Another thing Lego did was to provide SDKs for Mindstorms (a while after the community reverse-engineered a lot of it...). Opening it up that way was encouraging. (Lego even started distributing HiTechnic's 3rd party sensors, the folks that reverse-engineered the Mindstorms 1.0 RCX.)
I was part of the fan movement from 1998-2001 that hammered on the message for Lego to open things up. What happened is that they hired several of us :)
Lego has been testing modern sets without instructions and instead tell you to download an app for your phone.
The ones I know of are the Mario ones, but they apparently need a phone anyway to setup the little characters.
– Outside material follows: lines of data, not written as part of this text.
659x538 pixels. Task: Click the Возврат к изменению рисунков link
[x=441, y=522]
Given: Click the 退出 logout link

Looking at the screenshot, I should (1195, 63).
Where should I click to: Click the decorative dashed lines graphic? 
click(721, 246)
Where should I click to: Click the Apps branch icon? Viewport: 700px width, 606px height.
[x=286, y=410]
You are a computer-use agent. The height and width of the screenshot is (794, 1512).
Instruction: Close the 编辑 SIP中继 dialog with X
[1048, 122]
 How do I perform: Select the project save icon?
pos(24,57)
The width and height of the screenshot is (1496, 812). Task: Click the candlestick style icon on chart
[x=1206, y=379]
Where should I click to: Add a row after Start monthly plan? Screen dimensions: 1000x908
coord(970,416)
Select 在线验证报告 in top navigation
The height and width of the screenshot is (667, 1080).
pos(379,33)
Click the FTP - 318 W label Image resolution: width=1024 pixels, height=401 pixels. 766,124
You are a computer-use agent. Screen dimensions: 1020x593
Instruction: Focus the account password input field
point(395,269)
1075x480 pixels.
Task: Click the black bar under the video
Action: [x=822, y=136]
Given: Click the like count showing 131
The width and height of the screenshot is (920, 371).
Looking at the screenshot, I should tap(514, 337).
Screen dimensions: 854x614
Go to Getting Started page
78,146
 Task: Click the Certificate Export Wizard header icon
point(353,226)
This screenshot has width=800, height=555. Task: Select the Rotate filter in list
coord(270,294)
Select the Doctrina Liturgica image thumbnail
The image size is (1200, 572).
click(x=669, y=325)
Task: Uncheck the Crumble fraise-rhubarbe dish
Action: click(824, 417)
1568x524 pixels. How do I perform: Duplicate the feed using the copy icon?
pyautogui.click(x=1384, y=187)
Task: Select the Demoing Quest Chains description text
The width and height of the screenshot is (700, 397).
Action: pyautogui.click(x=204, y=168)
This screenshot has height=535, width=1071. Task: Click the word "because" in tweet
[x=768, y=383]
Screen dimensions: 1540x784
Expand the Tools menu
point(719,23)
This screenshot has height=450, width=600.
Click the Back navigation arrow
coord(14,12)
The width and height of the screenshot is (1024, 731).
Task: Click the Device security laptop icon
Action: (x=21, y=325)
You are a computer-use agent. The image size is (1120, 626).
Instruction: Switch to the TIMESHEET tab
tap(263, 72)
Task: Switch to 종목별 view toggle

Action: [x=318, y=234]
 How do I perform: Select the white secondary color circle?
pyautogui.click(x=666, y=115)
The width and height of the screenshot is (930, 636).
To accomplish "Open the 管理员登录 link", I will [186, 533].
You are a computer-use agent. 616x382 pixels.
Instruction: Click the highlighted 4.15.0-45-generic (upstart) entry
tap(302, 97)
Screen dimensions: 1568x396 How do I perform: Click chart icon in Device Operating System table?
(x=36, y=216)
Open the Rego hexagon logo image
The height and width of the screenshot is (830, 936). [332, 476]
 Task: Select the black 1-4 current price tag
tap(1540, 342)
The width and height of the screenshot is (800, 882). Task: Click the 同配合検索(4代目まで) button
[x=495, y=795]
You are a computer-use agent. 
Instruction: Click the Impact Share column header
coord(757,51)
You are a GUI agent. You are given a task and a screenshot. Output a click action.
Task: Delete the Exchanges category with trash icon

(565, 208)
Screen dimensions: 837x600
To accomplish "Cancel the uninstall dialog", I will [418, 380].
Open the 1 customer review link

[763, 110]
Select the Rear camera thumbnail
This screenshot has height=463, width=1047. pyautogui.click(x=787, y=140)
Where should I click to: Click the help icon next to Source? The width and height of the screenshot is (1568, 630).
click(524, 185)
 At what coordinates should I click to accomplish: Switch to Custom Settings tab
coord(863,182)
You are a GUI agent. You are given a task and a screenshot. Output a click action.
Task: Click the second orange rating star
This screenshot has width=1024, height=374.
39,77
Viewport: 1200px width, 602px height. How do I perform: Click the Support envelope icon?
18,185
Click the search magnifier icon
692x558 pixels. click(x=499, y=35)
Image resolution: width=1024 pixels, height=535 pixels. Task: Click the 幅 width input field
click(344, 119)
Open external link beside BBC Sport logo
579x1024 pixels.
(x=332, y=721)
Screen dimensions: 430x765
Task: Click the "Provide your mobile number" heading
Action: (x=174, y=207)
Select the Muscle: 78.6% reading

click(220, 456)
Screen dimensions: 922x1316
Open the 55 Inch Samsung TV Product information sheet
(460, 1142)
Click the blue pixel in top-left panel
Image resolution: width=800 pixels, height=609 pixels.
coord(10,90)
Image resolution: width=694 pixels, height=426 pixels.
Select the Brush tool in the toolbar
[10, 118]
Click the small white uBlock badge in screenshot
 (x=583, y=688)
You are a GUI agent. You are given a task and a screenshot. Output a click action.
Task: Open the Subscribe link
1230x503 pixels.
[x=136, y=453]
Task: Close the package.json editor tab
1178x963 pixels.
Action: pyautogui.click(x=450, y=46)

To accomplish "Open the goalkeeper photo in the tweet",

Call me names, but I'll go to bat for stickers.
Even when I was a kid, I wasn't keen on graphic designs on the pieces. I liked the uniformity of consistently-colored pieces. Most graphics only make sense in the context of the set they were packaged in. Stickers give the customer flexibility. Use them when you build the set, and remove them later if you take the set apart and don't want them anymore.
Killing Mindstorms was a head-scratcher to me. Hell, there was an entire international tournament built around Mindstorms. I know FLL still exists, but why kill that darling specifically?
NXT still kicks ass by the way. I have a backup of the NXT programming environment somewhere, it can be coaxed into running on Windows 11.
Silverlight. 3.0 was built on Silverlight. And I guess other 3rd party proprietary stuff.
I coached FLL 9+ and Junior FLL 6-8. FLL moved on to Boost and Java programming. These days I only do high-school FIRST.
You can argue this for their sets targeting children and I don't think anyone minds stickers on those.
On display sets for multiple hundred Euros however it just looks cheap due to different surfaces and colors - especially as no one is ever going to disassemble these sets.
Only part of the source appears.